Tears echoed discomfort.
Pain never exceeding but getting more and more unbearable as hours went by.
Hope no longer hindering on a moment.
Her skin losing its color.
Losing its life.
Warm turns to cold.
Hands trembling acknowledging truth.
That night she faded.
She passed and took a part of me with her.
And I remember Shakespeare's quote about love never altering but bearing through it all, even at the edge of doom.
How true are these words today?
as these cold hands continue to shake.
as my thoughts continue to howl her name.
I was with her when she loss the hope to love.
She felt like she didn't deserve to be loved because of her past actions.
I thought otherwise.
I knew the pain she tried so desperately to conceal from the world.

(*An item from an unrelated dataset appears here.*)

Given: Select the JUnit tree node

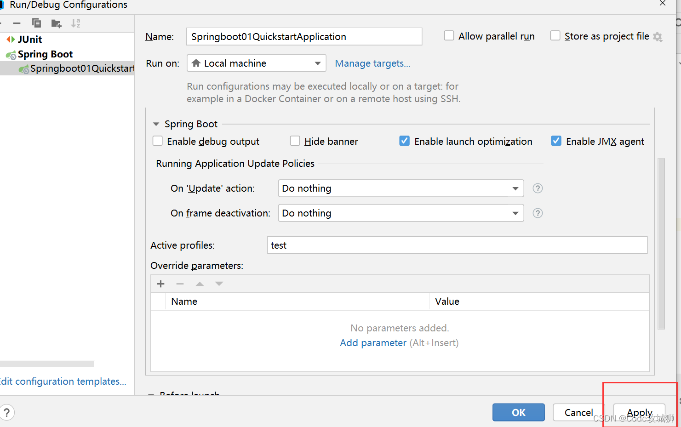Looking at the screenshot, I should tap(30, 40).
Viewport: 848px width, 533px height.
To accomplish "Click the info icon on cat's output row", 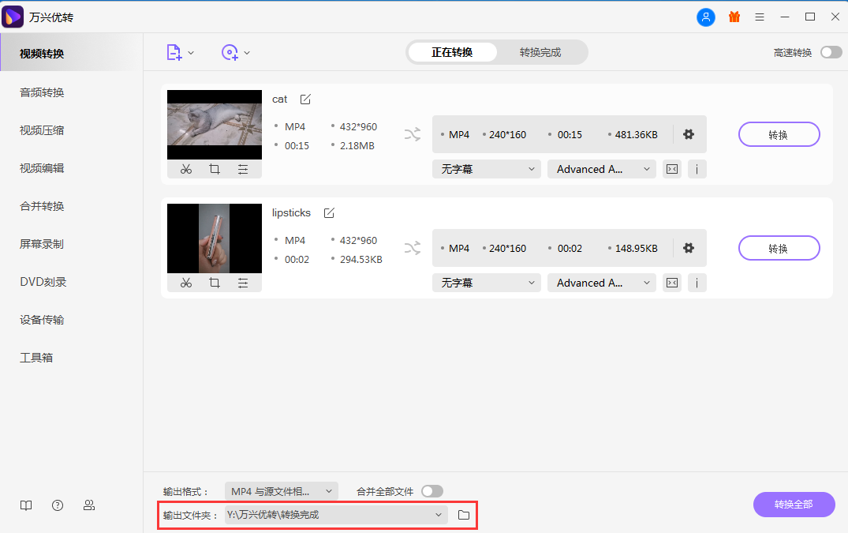I will pyautogui.click(x=697, y=168).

That pain came from the yearning to be loved.
To be accepted.
But…
she already was.
She never knew.
Her last words were stay with me.
And I did.
And I always will.
Always.
Siempre.
I knew pain.
I knew tears.
But never did I know what she hidden from me.
She was slowly dieing of AIDS and I couldn't bear to think of it at the time but now…
I can think clearly without crying.
I can think without cringing at the fact of her disease festering within her was brought upon by her own doing.
Although I said goodbye before I want to say it again.
This time without having the pain of watching her go.